=== AIM OF THE TASK ===
For the records below, output each line exactly as it appears, from the first through the line with "Click the word".

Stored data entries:

== Segment start ==

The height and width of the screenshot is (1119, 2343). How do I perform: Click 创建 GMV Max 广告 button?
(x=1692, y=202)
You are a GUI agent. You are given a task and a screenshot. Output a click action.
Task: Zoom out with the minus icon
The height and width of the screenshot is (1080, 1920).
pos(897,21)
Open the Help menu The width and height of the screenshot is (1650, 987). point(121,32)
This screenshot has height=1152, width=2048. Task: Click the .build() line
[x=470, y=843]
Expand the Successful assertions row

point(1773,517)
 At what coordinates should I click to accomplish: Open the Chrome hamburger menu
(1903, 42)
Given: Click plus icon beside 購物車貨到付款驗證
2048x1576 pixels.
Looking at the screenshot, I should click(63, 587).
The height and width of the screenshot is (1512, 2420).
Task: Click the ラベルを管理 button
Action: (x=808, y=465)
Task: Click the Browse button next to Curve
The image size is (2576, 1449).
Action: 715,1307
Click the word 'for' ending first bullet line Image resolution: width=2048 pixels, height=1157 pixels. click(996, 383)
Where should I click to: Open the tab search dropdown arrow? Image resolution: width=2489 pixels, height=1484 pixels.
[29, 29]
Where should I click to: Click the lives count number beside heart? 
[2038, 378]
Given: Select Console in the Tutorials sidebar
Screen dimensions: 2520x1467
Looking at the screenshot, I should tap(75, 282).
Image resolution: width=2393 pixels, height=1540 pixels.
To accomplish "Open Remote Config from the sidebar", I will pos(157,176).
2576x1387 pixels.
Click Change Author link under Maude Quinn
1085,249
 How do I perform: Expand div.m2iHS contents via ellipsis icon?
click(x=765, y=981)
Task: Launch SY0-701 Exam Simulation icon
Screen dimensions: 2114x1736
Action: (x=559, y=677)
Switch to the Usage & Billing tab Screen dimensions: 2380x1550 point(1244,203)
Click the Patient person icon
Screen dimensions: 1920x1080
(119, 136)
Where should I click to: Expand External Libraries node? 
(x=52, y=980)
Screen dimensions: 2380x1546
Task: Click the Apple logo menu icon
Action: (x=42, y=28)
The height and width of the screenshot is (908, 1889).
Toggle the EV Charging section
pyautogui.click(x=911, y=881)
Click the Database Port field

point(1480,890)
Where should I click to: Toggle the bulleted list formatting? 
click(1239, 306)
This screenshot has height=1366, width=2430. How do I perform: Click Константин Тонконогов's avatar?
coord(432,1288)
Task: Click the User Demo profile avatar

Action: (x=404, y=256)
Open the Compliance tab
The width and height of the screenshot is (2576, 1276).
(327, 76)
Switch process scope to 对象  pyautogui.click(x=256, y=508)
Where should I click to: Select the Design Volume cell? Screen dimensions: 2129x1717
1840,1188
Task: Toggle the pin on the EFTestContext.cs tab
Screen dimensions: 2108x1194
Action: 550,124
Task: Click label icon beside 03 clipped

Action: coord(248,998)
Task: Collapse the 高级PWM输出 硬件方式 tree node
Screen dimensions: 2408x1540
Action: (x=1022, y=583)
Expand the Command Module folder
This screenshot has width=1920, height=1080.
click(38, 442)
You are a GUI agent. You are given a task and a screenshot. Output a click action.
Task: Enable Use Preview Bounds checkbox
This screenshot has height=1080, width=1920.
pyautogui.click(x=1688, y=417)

== Segment end ==

=== REPLY TO THE TASK ===
The height and width of the screenshot is (1119, 2343). How do I perform: Click 创建 GMV Max 广告 button?
(x=1692, y=202)
You are a GUI agent. You are given a task and a screenshot. Output a click action.
Task: Zoom out with the minus icon
The height and width of the screenshot is (1080, 1920).
pos(897,21)
Open the Help menu The width and height of the screenshot is (1650, 987). point(121,32)
This screenshot has height=1152, width=2048. Task: Click the .build() line
[x=470, y=843]
Expand the Successful assertions row

point(1773,517)
 At what coordinates should I click to accomplish: Open the Chrome hamburger menu
(1903, 42)
Given: Click plus icon beside 購物車貨到付款驗證
2048x1576 pixels.
Looking at the screenshot, I should click(63, 587).
The height and width of the screenshot is (1512, 2420).
Task: Click the ラベルを管理 button
Action: (x=808, y=465)
Task: Click the Browse button next to Curve
The image size is (2576, 1449).
Action: 715,1307
Click the word 'for' ending first bullet line Image resolution: width=2048 pixels, height=1157 pixels. click(996, 383)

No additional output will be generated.